Newton and Cowper's Personal Background
John Newton was an only child, and was a self-educated sea captain, at one time captaining slave ships. Newton's conversion occurred during a violent storm at sea on 10 March 1748. Newton describes the event in his autobiography, An Authentic Narrative (published 1764), and thereafter marked the anniversary of his conversion as a day of thanks-giving. This incident revived Newton's belief in God and, despite considerable reservations from within the established church (it took six years to be ordained into the Church of England), he achieved the position of priest to the village of Olney in 1764. Newton's apparent influence and charisma proved beneficial to him and his parish when local Evangelical merchant, John Thornton, to whom he had sent a copy of his autobiography, offered the parish £200 per year, requesting that Newton, in part, provided for the poor. This annual contributing ceased when Newton left in 1780 when he took the position of Rector at St. Mary Woolnoth, in London. Newton's epitaph on a plaque in St.
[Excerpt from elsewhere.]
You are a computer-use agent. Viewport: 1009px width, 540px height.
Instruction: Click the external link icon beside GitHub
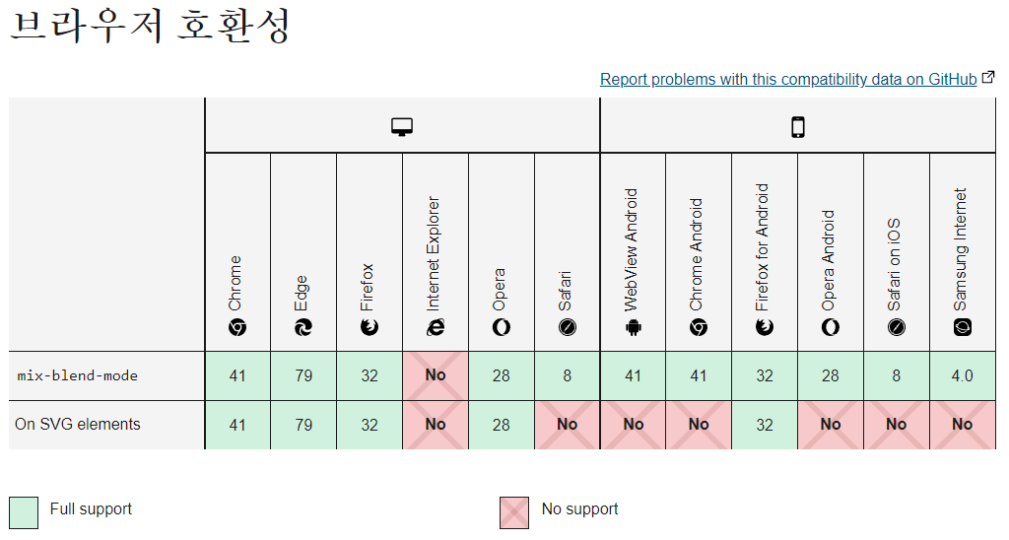click(987, 78)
Mary Woolnoth, written by Newton himself, bears these words:
JOHN NEWTON, Clerk |
Once an infidel and libertine |
A servant of slaves in Africa, |
Was, by the rich mercy of our Lord and Saviour |
JESUS CHRIST, |
restored, pardoned, and appointed to preach |
the Gospel which he had long laboured to destroy. |
He ministered, |
Near sixteen years in Olney, in Bucks, |
And twenty-eight years in this Church. |
William Cowper was the son of an Anglican clergyman and well-educated at Westminster School. Cowper was liable to bouts of severe depression throughout his adult life, and during a period in an asylum he was counselled by his cousin, Martin Madam, an Evangelical clergyman. His new enthusiasm for Evangelicalism, his 'Conversion', his and his move to Olney in 1767 brought him into contact with John Newton. Cowper eventually became an unpaid curate to Newton's church, helping with the distribution of Thornton's funds.
Cowper is best known, not just for his contribution to the Olney Hymns, but as a poet, letter-writer, and translator: his works include The Diverting History of John Gilpin (1782), The Task (1785) and his translation of Homer, published in 1791. Cowper left Olney for nearby Weston Underwood in 1786.